What is being asked>
Wherever "settings" turns up in the entries, copy out the line that holds it.

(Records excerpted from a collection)
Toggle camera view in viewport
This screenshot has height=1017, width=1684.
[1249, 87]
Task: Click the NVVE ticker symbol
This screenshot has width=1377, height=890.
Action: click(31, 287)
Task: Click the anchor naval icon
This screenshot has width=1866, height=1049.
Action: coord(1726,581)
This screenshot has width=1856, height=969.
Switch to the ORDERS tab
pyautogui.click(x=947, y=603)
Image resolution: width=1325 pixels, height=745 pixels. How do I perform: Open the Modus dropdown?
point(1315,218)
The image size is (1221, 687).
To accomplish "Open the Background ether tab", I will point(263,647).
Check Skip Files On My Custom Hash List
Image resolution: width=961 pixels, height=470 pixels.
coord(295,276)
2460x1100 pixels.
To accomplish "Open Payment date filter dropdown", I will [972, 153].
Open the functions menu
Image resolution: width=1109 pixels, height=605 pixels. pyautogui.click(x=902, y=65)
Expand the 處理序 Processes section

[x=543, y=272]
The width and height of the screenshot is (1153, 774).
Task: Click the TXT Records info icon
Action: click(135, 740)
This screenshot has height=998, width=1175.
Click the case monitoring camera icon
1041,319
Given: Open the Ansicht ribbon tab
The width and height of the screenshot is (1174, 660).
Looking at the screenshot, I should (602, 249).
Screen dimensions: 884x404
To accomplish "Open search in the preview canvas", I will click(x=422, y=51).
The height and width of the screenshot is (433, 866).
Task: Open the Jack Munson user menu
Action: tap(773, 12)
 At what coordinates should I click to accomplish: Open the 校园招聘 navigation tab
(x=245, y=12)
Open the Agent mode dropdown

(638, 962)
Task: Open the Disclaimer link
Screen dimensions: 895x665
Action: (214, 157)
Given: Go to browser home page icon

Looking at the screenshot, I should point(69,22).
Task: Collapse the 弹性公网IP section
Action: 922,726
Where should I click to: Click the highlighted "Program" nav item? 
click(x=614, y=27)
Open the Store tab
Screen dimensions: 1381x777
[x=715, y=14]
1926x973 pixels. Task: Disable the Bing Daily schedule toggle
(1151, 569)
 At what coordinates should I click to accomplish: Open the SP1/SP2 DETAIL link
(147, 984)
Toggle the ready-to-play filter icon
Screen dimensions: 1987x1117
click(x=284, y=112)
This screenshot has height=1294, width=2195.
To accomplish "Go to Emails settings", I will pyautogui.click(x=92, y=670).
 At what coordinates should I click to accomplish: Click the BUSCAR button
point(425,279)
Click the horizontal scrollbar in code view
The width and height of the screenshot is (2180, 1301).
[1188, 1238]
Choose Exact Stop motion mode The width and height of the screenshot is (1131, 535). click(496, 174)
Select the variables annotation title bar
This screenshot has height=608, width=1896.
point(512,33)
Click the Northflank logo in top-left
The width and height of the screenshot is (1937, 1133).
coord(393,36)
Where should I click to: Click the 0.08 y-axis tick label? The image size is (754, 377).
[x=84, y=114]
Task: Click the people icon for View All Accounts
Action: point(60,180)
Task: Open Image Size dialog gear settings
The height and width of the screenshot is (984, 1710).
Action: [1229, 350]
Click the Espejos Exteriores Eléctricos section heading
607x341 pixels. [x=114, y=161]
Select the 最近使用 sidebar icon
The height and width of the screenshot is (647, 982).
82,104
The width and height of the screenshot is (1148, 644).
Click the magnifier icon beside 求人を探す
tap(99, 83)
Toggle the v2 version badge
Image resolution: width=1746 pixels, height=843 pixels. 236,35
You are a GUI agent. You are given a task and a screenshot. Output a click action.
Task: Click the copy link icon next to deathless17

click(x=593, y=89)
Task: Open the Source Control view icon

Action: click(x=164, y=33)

Response to this exercise>
To accomplish "Go to Emails settings", I will pyautogui.click(x=92, y=670).
Task: Open Image Size dialog gear settings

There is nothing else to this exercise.